In conclusion the paper states, “The study indicates positive outcome in the Lifelines lamp’s future use in the diagnostic detection of photosensitivity.” Carr,B.(2016) Clinical application of a new strobe lamp in identifying photosensitivity in patients referred to in the Birmingham children’s hospital for EEG testing. Journal of the Association of neurophysiological Scientists. 9(2): 74-80.
The International League Against Epilepsy (ILAE) publishes guidelines for the standardization of the IPS procedure, including the importance of the use of an optimum photic lamp. The Lifelines Photic meets all these requirements.
For more information about the Lifelines Photic, feel free to contact us: [email protected] or [email protected]
The following is the abstract from the paper – but we refer to the full article in JANS for detailed information – Carr, B.(2016). Clinical application of a new strobe lamp in identifying photosensitivity in patients referred to in the Birmingham children’s hospital for EEG testing. Journal of the Association of neurophysiological Scientists. 9(2): 74-80.
Abstract
Epilepsy is a neurological disorder encompassing a variety of disorders characterised by recurrent and unpredictable interruptions of normal brain function known as seizures, brought on by a number of causes. Photosensitive epilepsy is characterised by seizures elicited by flashing lights and is detected during electroencephalogram (EEG) testing during intermittent photic stimulation (IPS) by the presence of photoparoxysmal responses (PPR). Recent literature has seen the development of new guidelines developed for standardisation of the IPS procedure, including the importance of the use of an optimum photic lamp. Previously favoured Grass strobe lamps are becoming increasingly hard to find, and thus it is now desirable to purchase EEG systems with incorporated stimulators. The Neurophysiology department at Birmingham Children’s Hospital uses Micromed systems, incorporating a new compatible Lifelines lamp for IPS. This study anticipates that comparable sensitivity between the existing Grass strobe and new lamps will be achieved for detecting photosensitivity.
Method
A total of 57 patients were exposed to an IPS procedure from both lamps during standard EEG recording.

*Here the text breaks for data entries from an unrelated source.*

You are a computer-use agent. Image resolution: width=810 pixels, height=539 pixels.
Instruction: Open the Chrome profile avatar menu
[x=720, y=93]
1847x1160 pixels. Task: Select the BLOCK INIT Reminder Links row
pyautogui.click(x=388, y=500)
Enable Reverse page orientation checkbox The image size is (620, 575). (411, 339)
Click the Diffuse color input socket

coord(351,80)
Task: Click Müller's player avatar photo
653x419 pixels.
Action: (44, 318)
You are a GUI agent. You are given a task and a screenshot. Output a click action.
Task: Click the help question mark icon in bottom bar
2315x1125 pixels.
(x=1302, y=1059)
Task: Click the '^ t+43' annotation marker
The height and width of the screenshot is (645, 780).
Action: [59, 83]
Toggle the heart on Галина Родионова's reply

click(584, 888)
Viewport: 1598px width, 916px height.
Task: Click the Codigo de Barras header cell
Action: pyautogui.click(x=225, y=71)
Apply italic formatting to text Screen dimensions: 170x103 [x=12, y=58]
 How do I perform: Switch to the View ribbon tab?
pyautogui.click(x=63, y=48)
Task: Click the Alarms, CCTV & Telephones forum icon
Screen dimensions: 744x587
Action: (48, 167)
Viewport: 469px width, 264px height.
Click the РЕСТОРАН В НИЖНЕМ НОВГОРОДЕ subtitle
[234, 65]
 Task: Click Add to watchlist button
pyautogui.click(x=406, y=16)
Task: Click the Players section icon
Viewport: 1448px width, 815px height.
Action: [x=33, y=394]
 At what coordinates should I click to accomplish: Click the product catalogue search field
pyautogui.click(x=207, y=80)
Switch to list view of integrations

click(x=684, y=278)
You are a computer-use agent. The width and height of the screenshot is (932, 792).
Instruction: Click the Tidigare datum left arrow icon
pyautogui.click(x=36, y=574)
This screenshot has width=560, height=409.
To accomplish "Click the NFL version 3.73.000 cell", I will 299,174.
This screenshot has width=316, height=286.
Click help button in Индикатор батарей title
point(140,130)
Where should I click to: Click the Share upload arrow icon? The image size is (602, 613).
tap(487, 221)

The presence of a PPR upon exposure to either lamp was documented, with the paired data analysed according to McNemar test.
Results 
A total of 7 subjects (12%) were found to be photosensitive upon presentation of both lamps. A single subject (2%) was found to be photosensitive upon Grass strobe stimulation and not upon Lifelines’ lamp stimulation, and a single subject (2%) was found to be photosensitive upon stimulation with the Lifelines lamp and not with Grass strobe stimulation. The McNemar statistic calculated was 0.999, allowing investigators to assume, based on a small sample size, that the Lifelines lamp is as sensitive in photosensitivity detection as the Grass strobe lamp.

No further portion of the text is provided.